### EXERCISE BRIEF
Set the pictures aside and set down only the lines from the line holding "Task: Open the http://12.0.0.12/ link" through the end of the entries below, ends included.

(Beginning of DATA FOR THIS EXERCISE)

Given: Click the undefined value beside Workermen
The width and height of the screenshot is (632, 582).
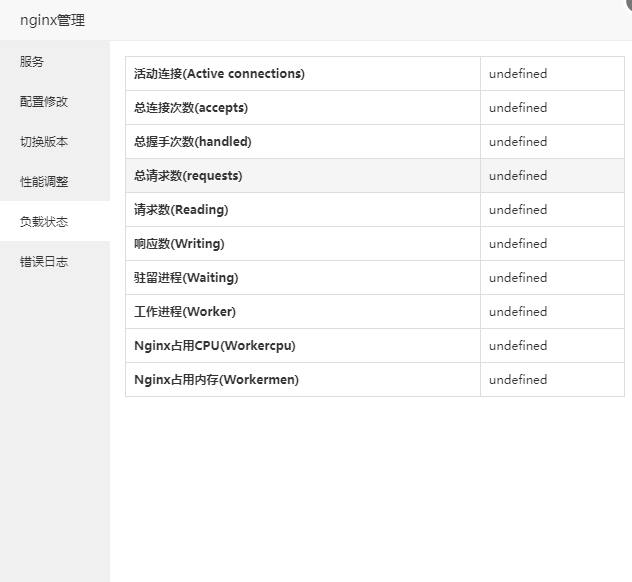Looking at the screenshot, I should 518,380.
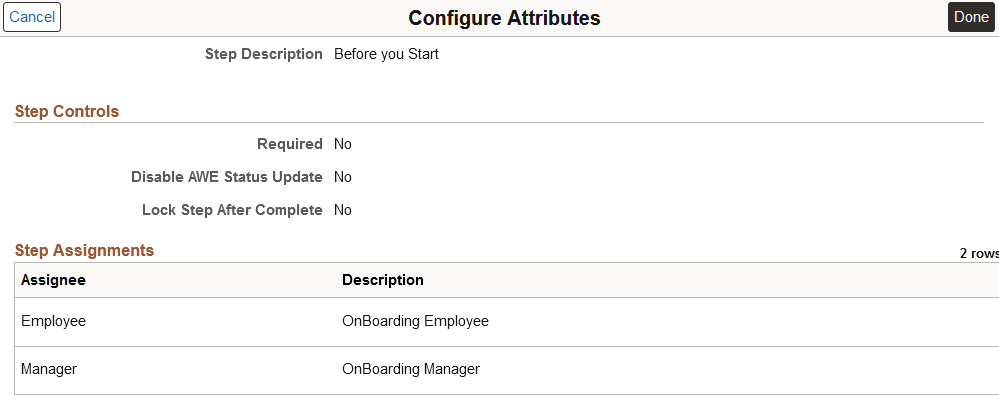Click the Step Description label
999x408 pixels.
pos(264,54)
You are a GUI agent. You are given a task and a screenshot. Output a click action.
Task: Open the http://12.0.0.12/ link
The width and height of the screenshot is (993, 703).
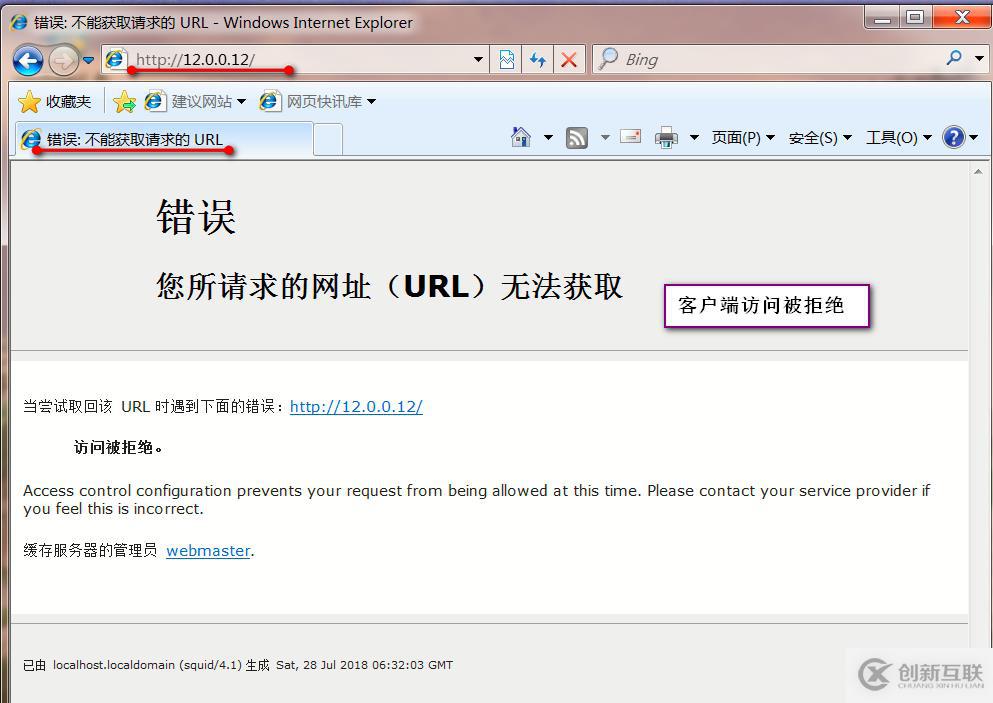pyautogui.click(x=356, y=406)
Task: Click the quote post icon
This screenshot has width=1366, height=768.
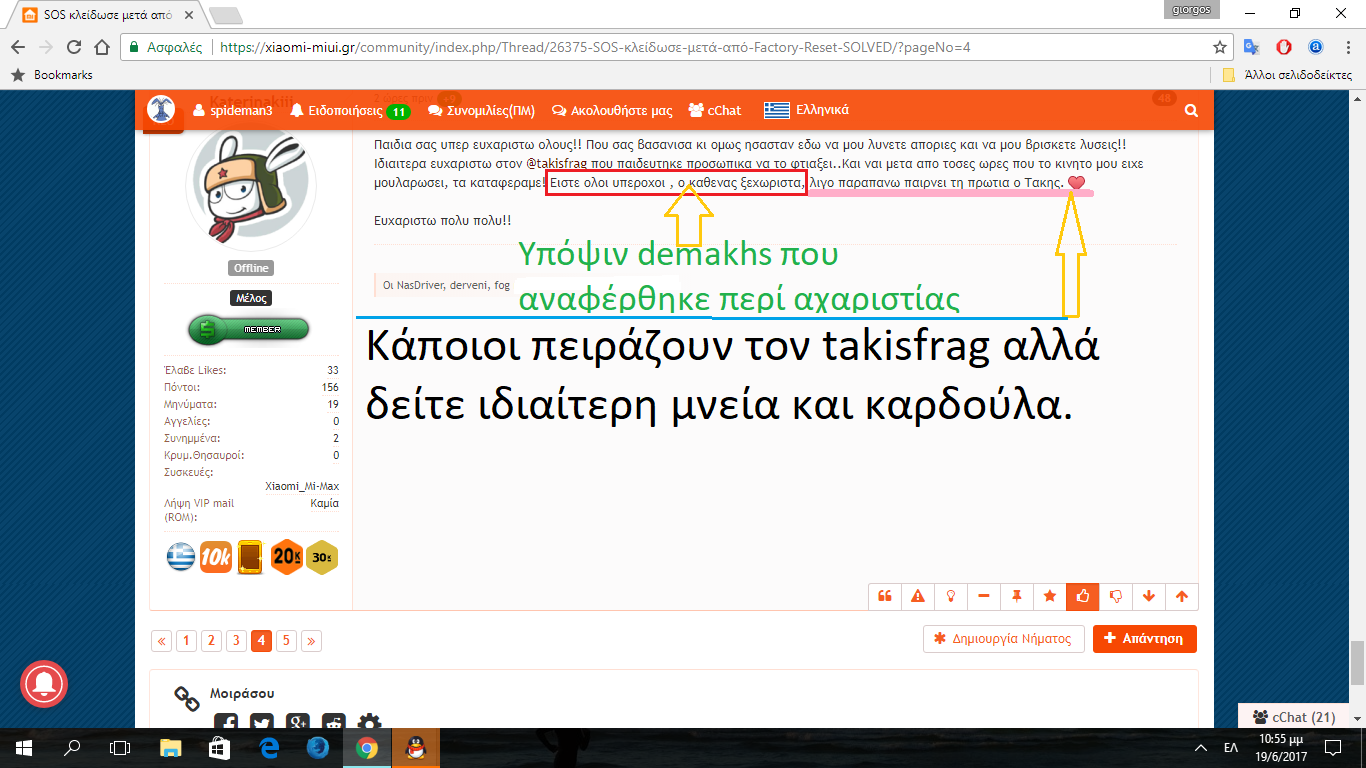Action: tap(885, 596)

(End of DATA FOR THIS EXERCISE)

### TASK OUTPUT
Task: Open the http://12.0.0.12/ link
The width and height of the screenshot is (993, 703).
pyautogui.click(x=356, y=406)
Task: Click the quote post icon
This screenshot has width=1366, height=768.
Action: tap(885, 596)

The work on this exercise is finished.